The title of the manuscript contains a section of the study - "microbial interactions", however, this topic is disclosed one-sidedly. The section of interaction with the pathogen is well presented, but symbiotic interactions are not well represented. So, in Figure 1, GUS staining in infected cells in the case of LjAGD2a is not noticeable, in the case of LjAGD2b, weak GUS staining was observed in a few infected cells (almost an empty nodule). It would be more useful to present a histological study, not to mention ultrastructural (this could be the subject of a separate article). But I consider the study of the phenotypic manifestation of nodule formation to be insufficient, especially since, according to the available data, nodule formation is ineffective (in the case of LjAGD2b).

Response: Thank you for nice suggestions! We used M.loti expressing DsRED to infect pLjAGD2a:GUS roots and bacteriods in the infection zone showed red florescence (Fig.1G), which clearly reflected that LjAGD2a was expressed mainly in the vascular bundle of nodules, not in the infected cells. Fig 1F, G, H, M have been replaced by new histological photographs and description of results was also modified in the revised manuscript from Line 90-94.  

The discussion section should also be expanded, in which the insights of the study of AGD2 proteins "in the microbial interactions of L. japonicus" was summarized. Only a few lines are devoted to discussing the participation of this protein in symbiotic interactions, where there is no mention of the effect of salicylic acid on nodulation and articles similar in subject matter are not discussed (for example: Stacey G., McAlvin C.B., Kim S.Y., Olivares J., Soto M.J. Effects of endogenous salicylic acid on nodulation in the model legumes Lotus japonicus and Medicago truncatula. Plant Physiol., 2006, 141(4): 1473-1481).

Response: Thank you for the constructive suggestion! We added a sentence about the effect of endogenous SA on nodulation in Legumes. From 336-341, “Knockdown of LjALD1 decreased SA content to promote nodulation in L. japonicus [13]. Consistent with this result, overexpression of salicylate hydroxylase NahG in M. truncatula and L. japonicus resulted in the reduction of endogenous SA levels and therefore a greater number of infection threads and nodules [19]. ”. We also added the reference in the revised article accordingly.

Round 2

Reviewer 2 Report

Dear Authors,

The manuscript looks more presentable. You have changed Figure 1 well, now you can see that LjAGD2b nodules are not empty. It is difficult to judge how effective they are, since no test was made on the activity of nitrogen fixation (acetylene reduction) and the color of the nodules was not mentioned (pink - effective).

Minor remarks:

4.1. - there is no mention of the growing medium for Mesorhizobium loti, although it is carefully prescribed for Ralstonia solanacearum. The type or brand of the growth chamber is not mentioned, as well as the illumination intensity.

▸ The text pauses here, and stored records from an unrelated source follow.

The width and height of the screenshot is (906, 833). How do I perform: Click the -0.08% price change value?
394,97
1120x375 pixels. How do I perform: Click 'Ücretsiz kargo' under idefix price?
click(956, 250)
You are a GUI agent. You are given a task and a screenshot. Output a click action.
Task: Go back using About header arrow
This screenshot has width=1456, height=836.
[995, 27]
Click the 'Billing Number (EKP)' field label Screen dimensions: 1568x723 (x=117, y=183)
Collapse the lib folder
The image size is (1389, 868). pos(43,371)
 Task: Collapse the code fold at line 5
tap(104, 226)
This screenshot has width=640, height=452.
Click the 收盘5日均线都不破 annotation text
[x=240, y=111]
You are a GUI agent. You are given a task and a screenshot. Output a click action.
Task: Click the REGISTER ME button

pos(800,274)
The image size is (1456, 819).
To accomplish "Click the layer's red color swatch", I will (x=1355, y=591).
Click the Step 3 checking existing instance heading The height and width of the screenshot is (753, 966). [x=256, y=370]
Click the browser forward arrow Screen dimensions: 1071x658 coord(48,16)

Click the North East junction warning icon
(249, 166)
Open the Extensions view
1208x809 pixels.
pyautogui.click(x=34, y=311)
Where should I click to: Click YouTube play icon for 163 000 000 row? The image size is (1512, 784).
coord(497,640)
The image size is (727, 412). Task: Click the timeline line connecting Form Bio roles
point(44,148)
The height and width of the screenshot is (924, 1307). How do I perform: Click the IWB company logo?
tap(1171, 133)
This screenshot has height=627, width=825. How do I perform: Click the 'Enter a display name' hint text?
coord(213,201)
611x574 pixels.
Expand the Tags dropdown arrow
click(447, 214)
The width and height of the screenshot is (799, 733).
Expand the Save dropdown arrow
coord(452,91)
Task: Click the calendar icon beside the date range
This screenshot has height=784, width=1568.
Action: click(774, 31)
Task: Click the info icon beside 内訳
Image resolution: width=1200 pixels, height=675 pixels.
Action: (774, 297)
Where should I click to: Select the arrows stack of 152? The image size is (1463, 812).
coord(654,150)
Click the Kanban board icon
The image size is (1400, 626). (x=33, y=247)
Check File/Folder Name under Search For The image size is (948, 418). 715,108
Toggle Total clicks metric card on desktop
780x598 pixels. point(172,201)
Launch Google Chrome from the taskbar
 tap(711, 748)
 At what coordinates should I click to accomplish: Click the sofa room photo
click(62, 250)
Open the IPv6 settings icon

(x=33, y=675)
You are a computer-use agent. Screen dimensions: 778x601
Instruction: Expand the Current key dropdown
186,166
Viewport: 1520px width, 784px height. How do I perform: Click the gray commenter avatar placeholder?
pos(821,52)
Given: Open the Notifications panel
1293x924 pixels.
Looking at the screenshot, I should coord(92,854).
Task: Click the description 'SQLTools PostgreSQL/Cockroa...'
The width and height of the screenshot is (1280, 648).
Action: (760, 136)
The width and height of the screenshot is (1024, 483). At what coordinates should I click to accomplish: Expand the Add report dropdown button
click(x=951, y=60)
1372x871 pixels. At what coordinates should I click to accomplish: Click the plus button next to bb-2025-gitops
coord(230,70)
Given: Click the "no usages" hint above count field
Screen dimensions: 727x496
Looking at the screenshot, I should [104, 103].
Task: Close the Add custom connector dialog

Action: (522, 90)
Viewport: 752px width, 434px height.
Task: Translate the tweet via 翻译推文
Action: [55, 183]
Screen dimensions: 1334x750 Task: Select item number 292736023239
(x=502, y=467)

You describe how you observed pollen morphology, but you don't describe how you count the infection threads.

Author Response

The manuscript looks more presentable. You have changed Figure 1 well, now you can see that LjAGD2b nodules are not empty. It is difficult to judge how effective they are, since no test was made on the activity of nitrogen fixation (acetylene reduction) and the color of the nodules was not mentioned (pink - effective).

Response: Thank you so much for your nice comments. We showed the expression pattern of LjAGD2s in L. japonicus using pLjAGD2s:GUS plants in Figure 1, therefore, the nodule structure here cannot reflect whether LjAGD2s affect nitrogenase activity or not. But we always see pink nodules in both ljagd2 mutants and OE plants, so in this article we did not test the activity of nitrogen fixation.  

Minor remarks:

4.1. - there is no mention of the growing medium for Mesorhizobium loti, although it is carefully prescribed for Ralstonia solanacearum. The type or brand of the growth chamber is not mentioned, as well as the illumination intensity.You describe how you observed pollen morphology, but you don't describe how you count the infection threads.

Response: Thank you so much for your nice suggestions. We add YM medium, the brand of the growth chamber, illumination intensity and also how to count infection threads in the revised manuscript from line 424-430.